#### TRY IT
Exactly as written, retype the lines that run from the line holding "1084x1103 pixels." through the end of the records below. Do not include pictures.

#### Source records
::::

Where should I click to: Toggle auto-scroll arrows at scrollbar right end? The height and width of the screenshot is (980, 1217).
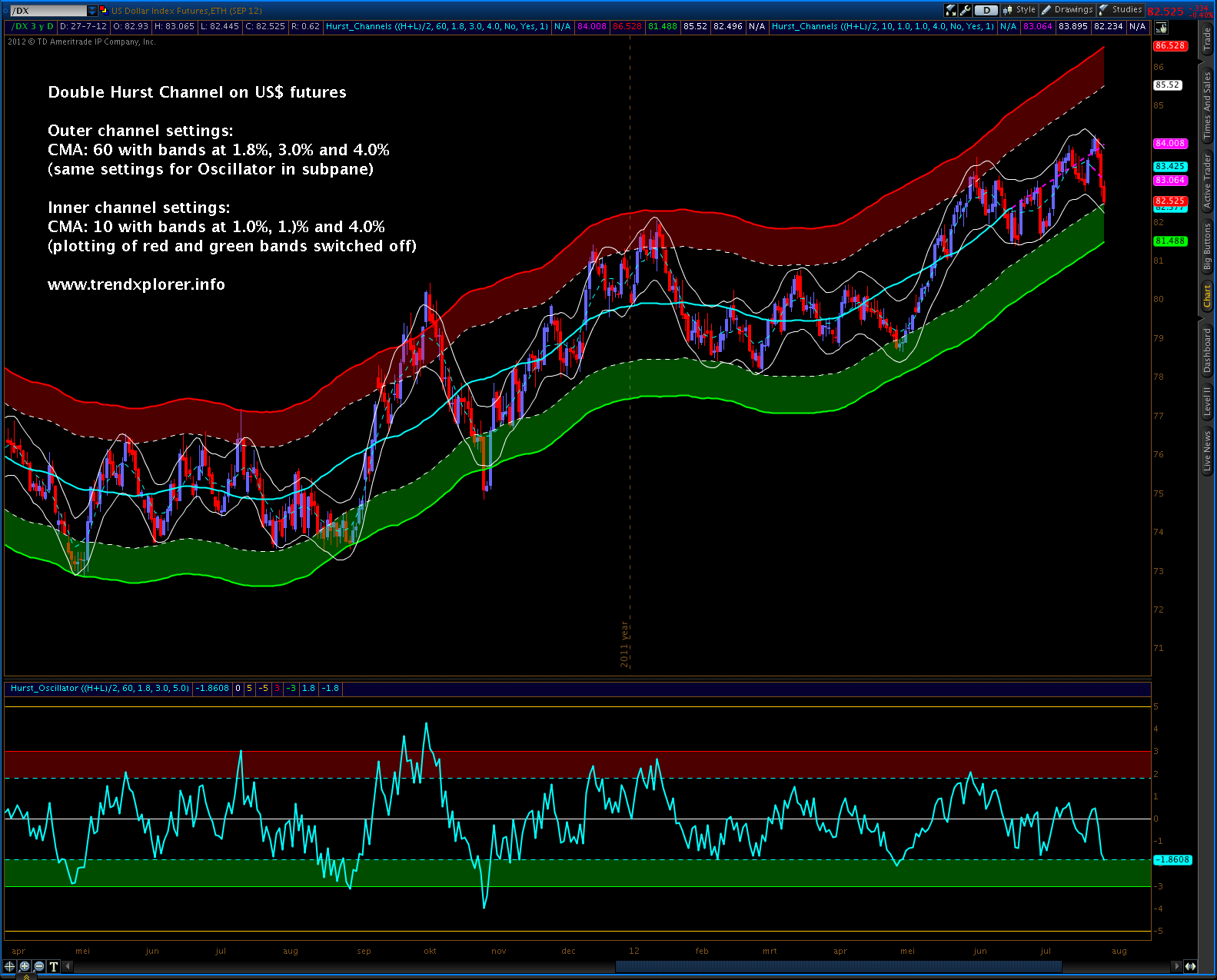click(x=1190, y=966)
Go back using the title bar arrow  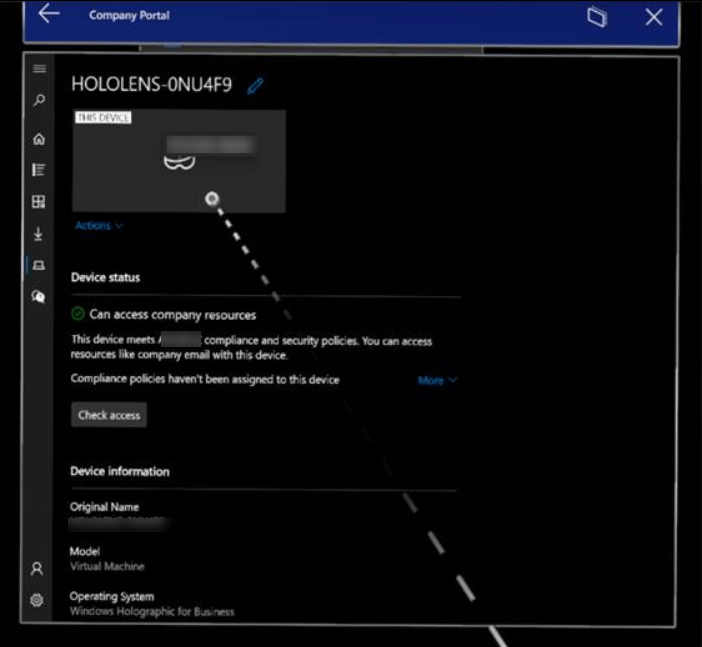point(48,15)
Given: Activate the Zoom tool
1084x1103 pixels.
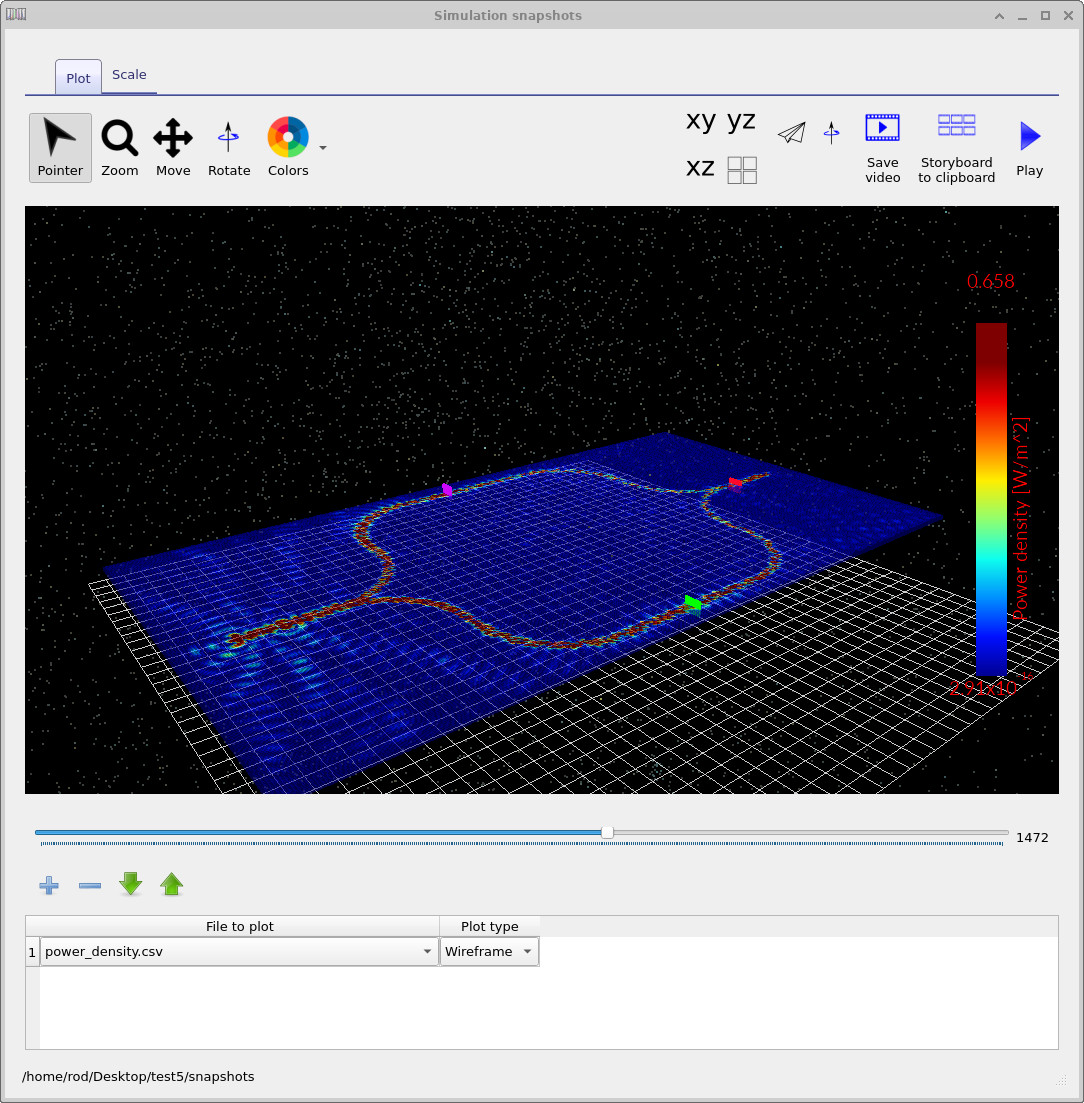Looking at the screenshot, I should click(x=119, y=147).
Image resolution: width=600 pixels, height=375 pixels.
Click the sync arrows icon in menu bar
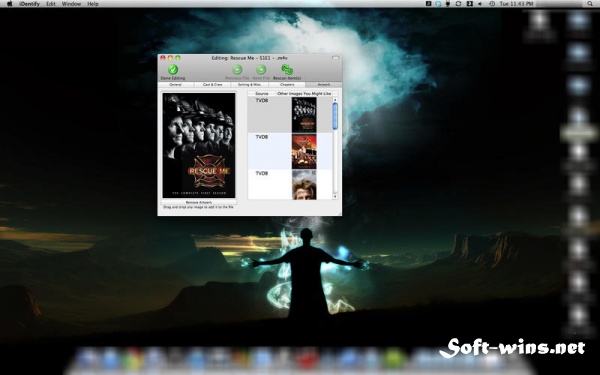[x=458, y=4]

::::

#### ANSWER TO THIS TASK
1084x1103 pixels.
Looking at the screenshot, I should click(x=119, y=147).
Image resolution: width=600 pixels, height=375 pixels.
Click the sync arrows icon in menu bar
[x=458, y=4]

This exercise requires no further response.